Jumat, 28 Mei 2010

A Journey to The Land Clearing Area


Malam ini teramat gulita. Pekat meraba. Udara dingin seperti membeku, semua pada tidur. Tidur untuk masa depan. Kedua anakku tidur juga. Dengan mata terpejam. Mata itu seperti sebuah sumur. Sumur yang sejuk dan bening. Dari mata itu udara menjadi sejuk . mencipta sungai-sungai di malam hari. Rasa sejuk menggenang di dada. Angin malam membawa kesejukan. Yang melintasi kebun, sungai, sawah, dan kebaikan. Menyebar keseluruh sanubari. Putih senyap selembut doa-doa yang tak pernah putus.

Kutinggalkan sementara kedua anakku. Kusambut pagi dalam perjalannan. Aku bisu, aku termanggu. Kuberpikir, apakah mimpi-mimpi dapat diulang berkali-kali? Mataharipun menjilati sisa mimpiku yang masih ada. Yang kutemui di dalam mimpi adalah taman bunga mawar, mata dan purnama. Yang tetes embun pertamanya menyentuh kelopak bunga mawar. Berkatilah bunga mawar mekar itu. Ada bundaran terang bercahaya di langit biru. Menyingkap kabut malam. Bersama udara yang penuh wangi bunga mawar.

Cahaya pagi menyapa penuh keramahan dan kelembutan. Langit biru cemerlang digores semburat merah dilengkung langit. Tempat munculnya matahari yang selalu rutin dan teratur menyapa kita. Merupakan hadiah alam yang harus kita jaga agar seimbang.

Siang datang. Ada sepasukan burung terbang di awan. Menuju rimbunnya pohon. Tapi kenapa tidak jadi? Apakah pindah ke sarang yang lain? Apakah dahan, ranting dan daun tidak merana?
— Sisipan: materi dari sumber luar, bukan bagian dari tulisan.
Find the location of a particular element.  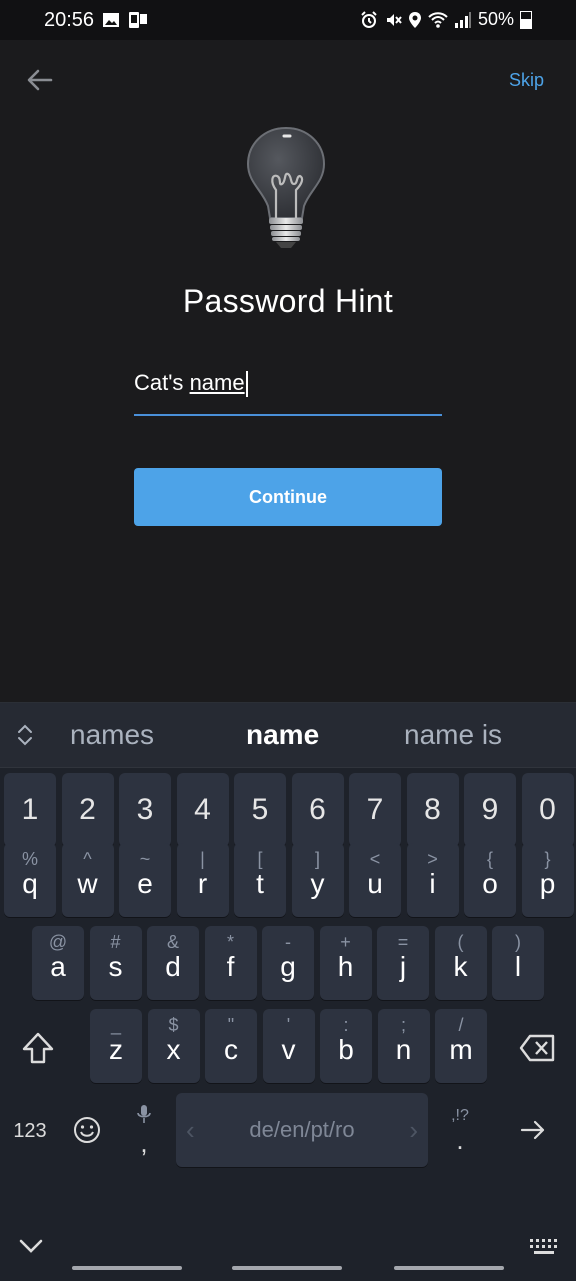

key-l: ) l is located at coordinates (518, 963).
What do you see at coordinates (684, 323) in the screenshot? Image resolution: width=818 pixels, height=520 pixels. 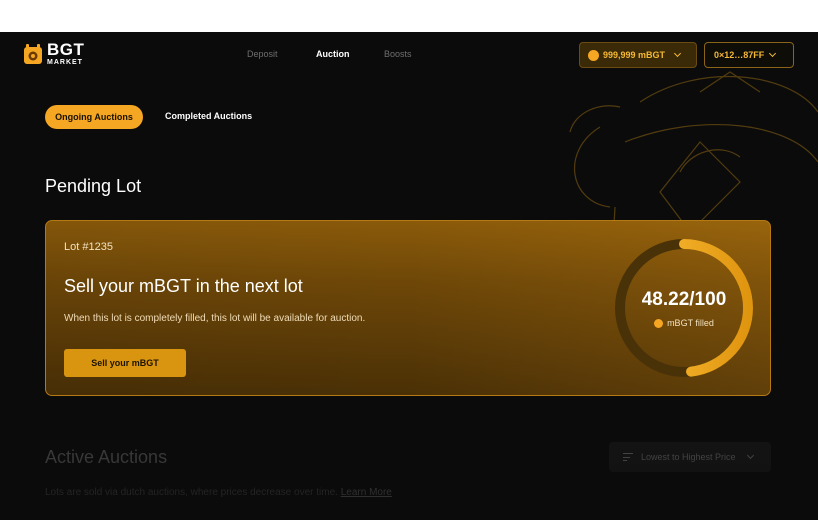 I see `fill-label: mBGT filled` at bounding box center [684, 323].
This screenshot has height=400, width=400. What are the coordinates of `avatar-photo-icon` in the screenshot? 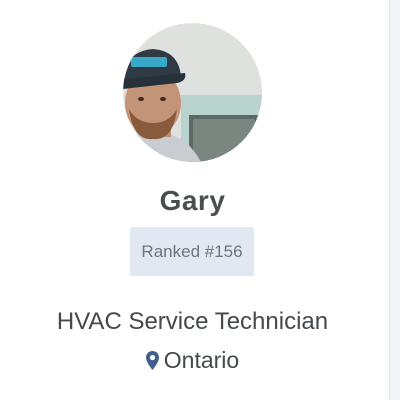 It's located at (192, 92).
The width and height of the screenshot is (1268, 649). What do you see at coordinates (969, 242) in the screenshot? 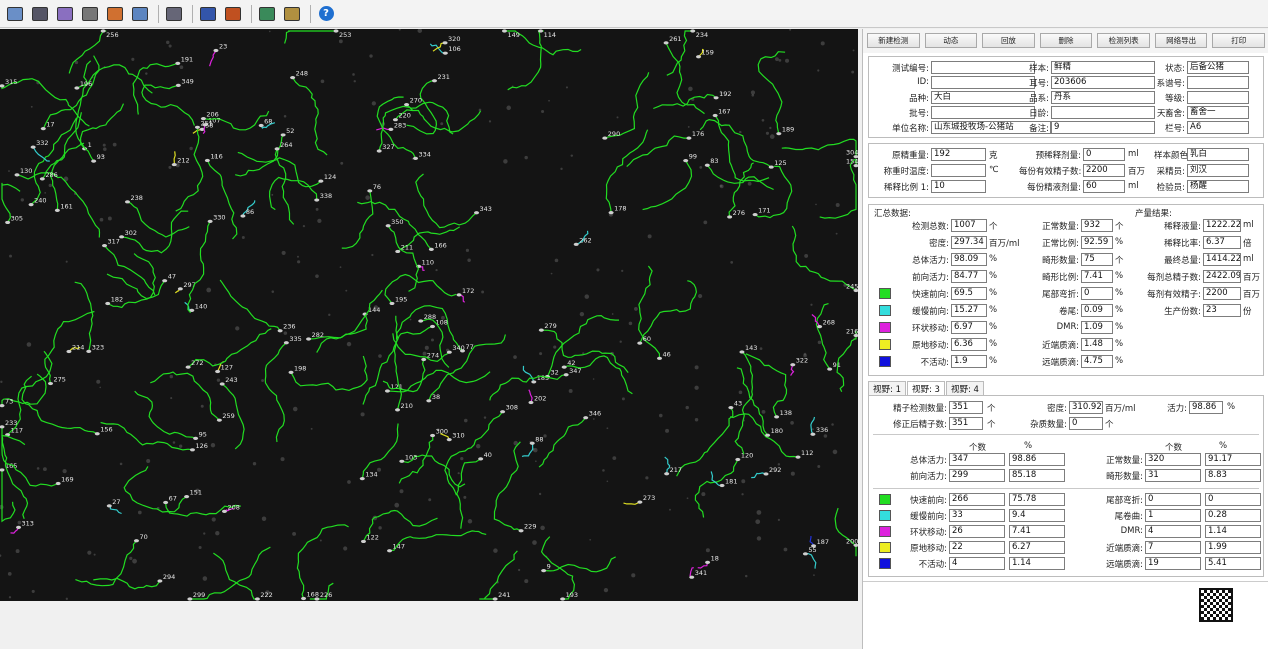
I see `summary-field: 297.34` at bounding box center [969, 242].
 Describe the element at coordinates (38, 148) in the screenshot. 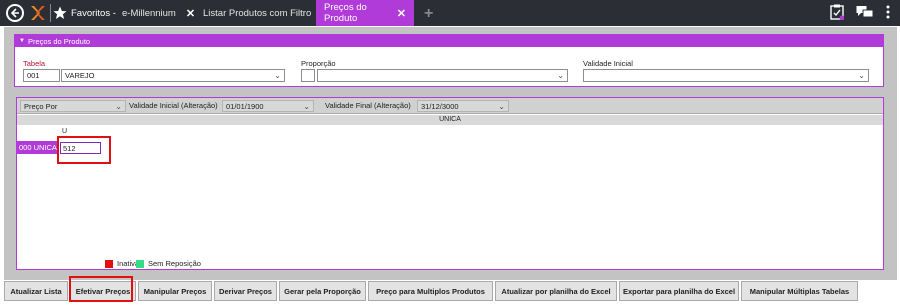

I see `row-label: 000 UNICA` at that location.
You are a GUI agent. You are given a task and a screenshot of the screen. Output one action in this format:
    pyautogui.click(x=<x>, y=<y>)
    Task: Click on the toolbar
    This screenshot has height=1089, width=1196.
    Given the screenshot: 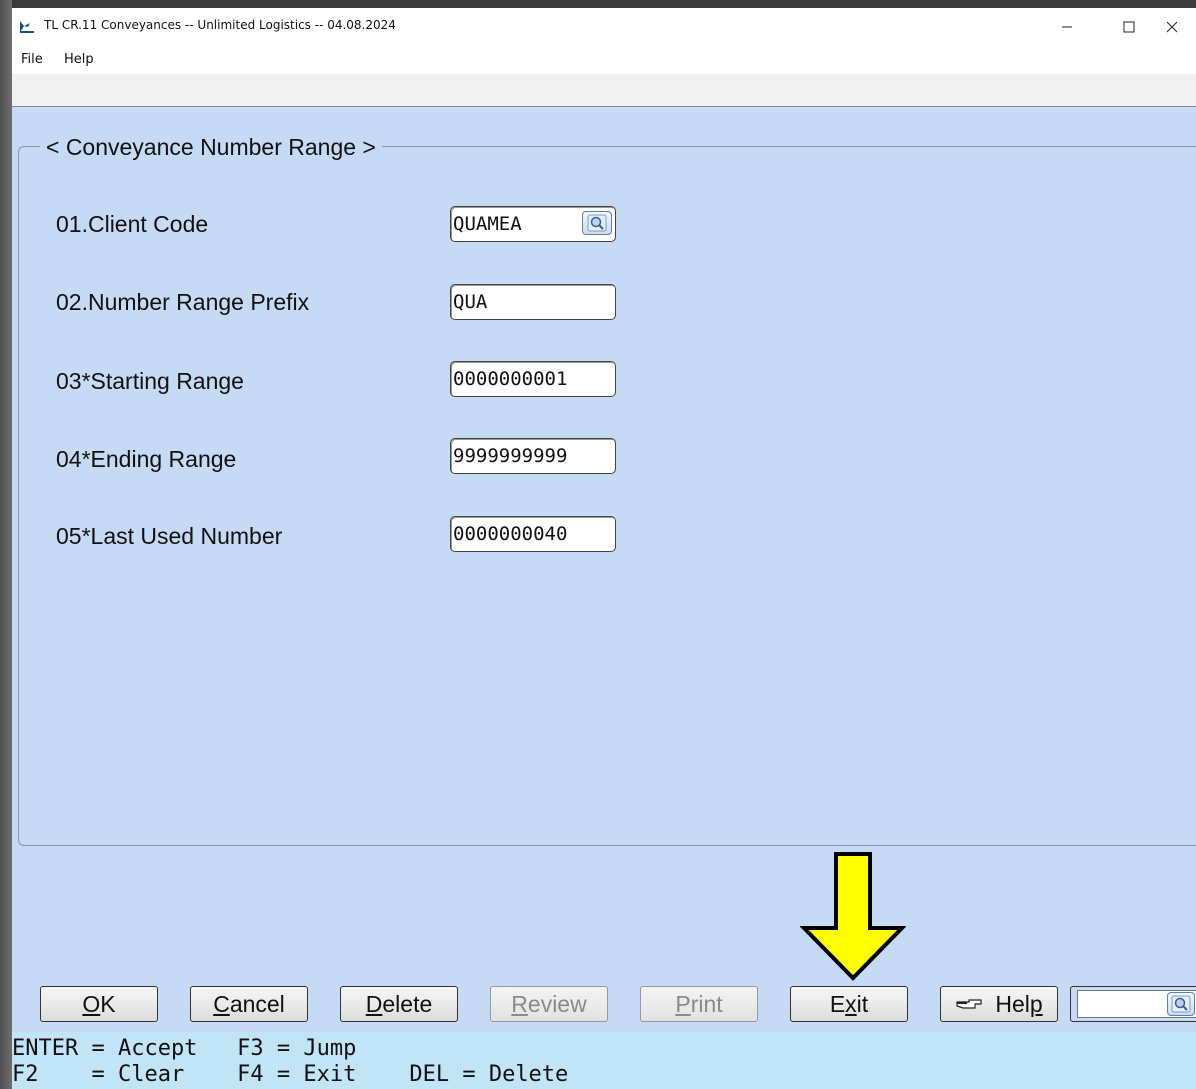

Lalu menjadi luruh dan mati karena kesepian. Tak ada kicau burung. Apakah semalam baru hujan? Atau ada angin ribut? Adakah yang murka?

Petang pun datang. Dengan kesibukan di pantai. Kita akan berlayar menuju pantai seberang. Di pantai yang tak bertepi itu senyum-Mu diam, mendengarkan, suara nyanyianku yang tak berirama, seperti ombak, bebas dari ikatan kata.

Apakah belum sampai? Masih adakah pekerjaan yang belum selesai? O, ternyata malam akan turun. Menutup pantai dan mentari kembali ke peraduan. Burung laut pun kembali ke sarangnya. Dan kapal pun hilang ditelan malam.

Kenapa laut kesepian? Padahal sudah dipecahkan kicauan burung. Pasir di tepi pantai dengan gembira menerima kilau emas matahari. Kami terus bergegas, berjalan terburu-buru. Kenapa tidak mendendangkan sebuah lagu? Bersama kegembiraan alam. Kami menuju hutan untuk membuat hamparan kebun yang menghijau subur penghasil minyak nabati. Kami tidak berkata-kata, juga tidak tersenyum. Kami tak menikmati jalan lagi. Kami terburu-buru menghindari matahari yang semakin merayap ke puncak, melintasi daun-daun yang menguning, melayang-layang dibawa angin hutan.

Kami sudah sampai. Terdengar suara nyanyian di depan pondok. Nyanyian itu sampai di sudut telingaku. Siapakah yang berdiri di depan pondok itu? Tetapi kenapa nyanyian itu lama kelamaan menjadi kesedihan? Kesedihan yang bercampur dengan kepiluan mengaduk-aduk mata hati.

Saat terakhir pembersihan. Ada satu pohon berdiri sendirian. Hanya ditemani dahan, ranting, dan daun. Sepertinya dalam kesepian ia berdiri. Siapa yang datang dibawah ranting sepinya? Pohon itu tidak berani bergerak walau diterpa angin, hujan. Pohon itu tidak tau bagaimana cara menjaga agar tidak rusak. Sepertinya ia takut dalam bergerak. Kenapa yang berteduh tak jua pergi? Adakah yang tega menjamah pohon itu? Bagi pohon itu bayangan maut sepertinya selalu datang, begitu saja dari langit tak terjangkau. Di langit-langit itu, bayangan sangat angkuh dan datar bagai raksasa. Gema cengkeraman tangan-tangan besi akan selalu muncul di setiap saat, datang bagai angin pergi tanpa belas kasih.

Yang bagaimanakah cinta lingkungan itu? Atau hanya menggalihkan fungsi. Dari hutan tersier menjadi hamparan kebun yang menghijau subur penghasil minyak nabati.

Bulan muncul mengambang di langit. Memancar aura sepuh kuning keemasan. Pada gelombang awan hitam. Dan malampun semakin pekat.